Bokeh becomes especially useful when you want to inspect points interactively.

import numpy as np
from bokeh.models import ColumnDataSource, HoverTool
from bokeh.io import output_notebook
from bokeh.plotting import figure, show

np.random.seed(3)
output_notebook()

# Sample data
labels = [f"Gene {i}" for i in range(1, 101)]
log_fold_change = np.random.normal(0, 1.4, 100)
p_values = np.random.uniform(0.001, 1.0, 100)
y_values = -np.log10(p_values)

source = ColumnDataSource(
    data={
        "label": labels,
        "log_fold_change": log_fold_change,
        "neg_log_p": y_values,
        "p_value": p_values,
    }
)

p = figure(
    title="Interactive Volcano Plot",
    x_axis_label="Log2 Fold Change",
    y_axis_label="-log10(p-value)",
    width=700,
    height=450,
    tools="pan,wheel_zoom,box_zoom,reset,save",
)

p.scatter(
    "log_fold_change",
    "neg_log_p",
    source=source,
    size=8,
    color="darkslategray",
    alpha=0.6,
)

hover = HoverTool(
    tooltips=[
        ("Label", "@label"),
        ("Log2 fold change", "@log_fold_change{0.00}"),
        ("p-value", "@p_value{0.0000}"),
        ("-log10(p)", "@neg_log_p{0.00}"),
    ]
)

p.add_tools(hover)

show(p)

- **`ColumnDataSource`** stores the point data and makes it available to hover tooltips.
- Hover inspection is especially helpful when the chart contains many points.
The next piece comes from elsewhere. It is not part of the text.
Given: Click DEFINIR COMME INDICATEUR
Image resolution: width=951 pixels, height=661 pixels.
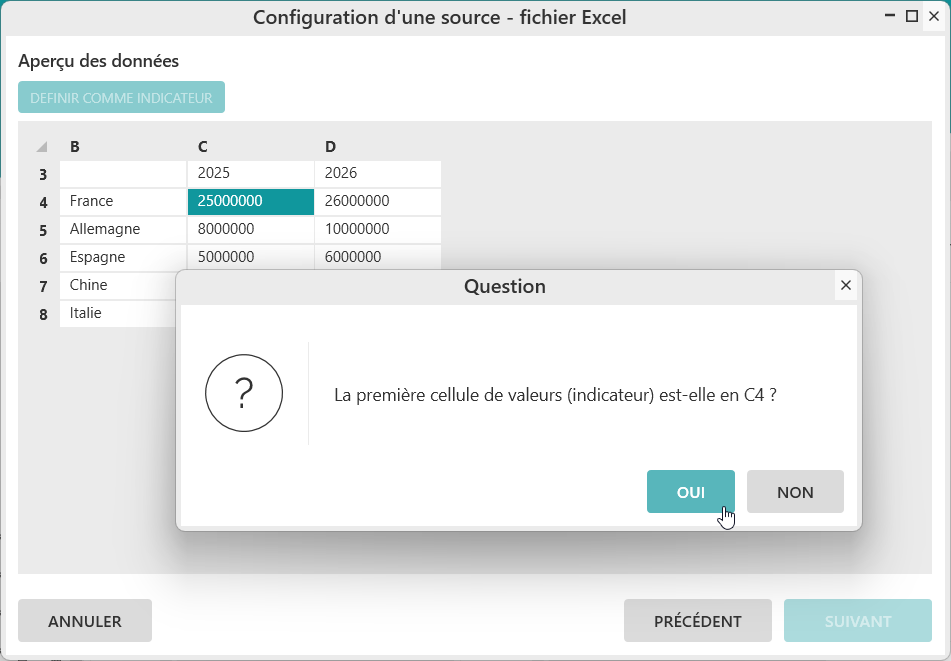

### Practical Example: Differential Expression Style Volcano Plot

Here is a more analysis-oriented example that combines thresholds, colors, and hover labels in one chart.

import numpy as np
from bokeh.models import ColumnDataSource, HoverTool, Span
from bokeh.io import output_notebook
from bokeh.plotting import figure, show

np.random.seed(4)
output_notebook()

n = 400
labels = [f"Feature {i}" for i in range(1, n + 1)]
log_fold_change = np.random.normal(0, 1.35, n)
p_values = np.random.uniform(0.0001, 1.0, n)
y_values = -np.log10(p_values)

p_cutoff = 0.05
fc_cutoff = 1.0

status = np.where(
    (log_fold_change >= fc_cutoff) & (p_values < p_cutoff),
    "Upregulated",
    np.where(
        (log_fold_change <= -fc_cutoff) & (p_values < p_cutoff),
        "Downregulated",
        "Background",
    ),
)

colors = np.where(
    status == "Upregulated",
    "#D62728",
    np.where(status == "Downregulated", "#1F77B4", "#BDBDBD"),
)

source = ColumnDataSource(
    data={
        "label": labels,
        "log_fold_change": log_fold_change,
        "neg_log_p": y_values,
        "p_value": p_values,
        "status": status,
        "color": colors,
    }
)

p = figure(
    title="Differential Expression Style Volcano Plot",
    x_axis_label="Log2 Fold Change",
    y_axis_label="-log10(p-value)",
    width=780,
    height=480,
    tools="pan,wheel_zoom,box_zoom,reset,save",
)

p.scatter(
    "log_fold_change",
    "neg_log_p",
    source=source,
    size=7,
    color="color",
    alpha=0.7,
)

p.add_layout(Span(location=-np.log10(p_cutoff), dimension="width", line_color="black", line_dash="dashed"))
p.add_layout(Span(location=-fc_cutoff, dimension="height", line_color="black", line_dash="dashed"))
p.add_layout(Span(location=fc_cutoff, dimension="height", line_color="black", line_dash="dashed"))

p.add_tools(
    HoverTool(
        tooltips=[
            ("Label", "@label"),
            ("Status", "@status"),
            ("Log2 fold change", "@log_fold_change{0.00}"),
            ("p-value", "@p_value{0.0000}"),
        ]
    )
)

show(p)

- This version is closer to what you would use in a real analysis workflow.
- Interactive hover details let you inspect specific features without labeling every point on the chart.

### Conclusion

Bokeh is a strong option for volcano plots when interactivity matters. By combining scatter markers, threshold lines, grouped colors, and hover inspection, you can turn a simple volcano plot into a more practical exploratory analysis tool.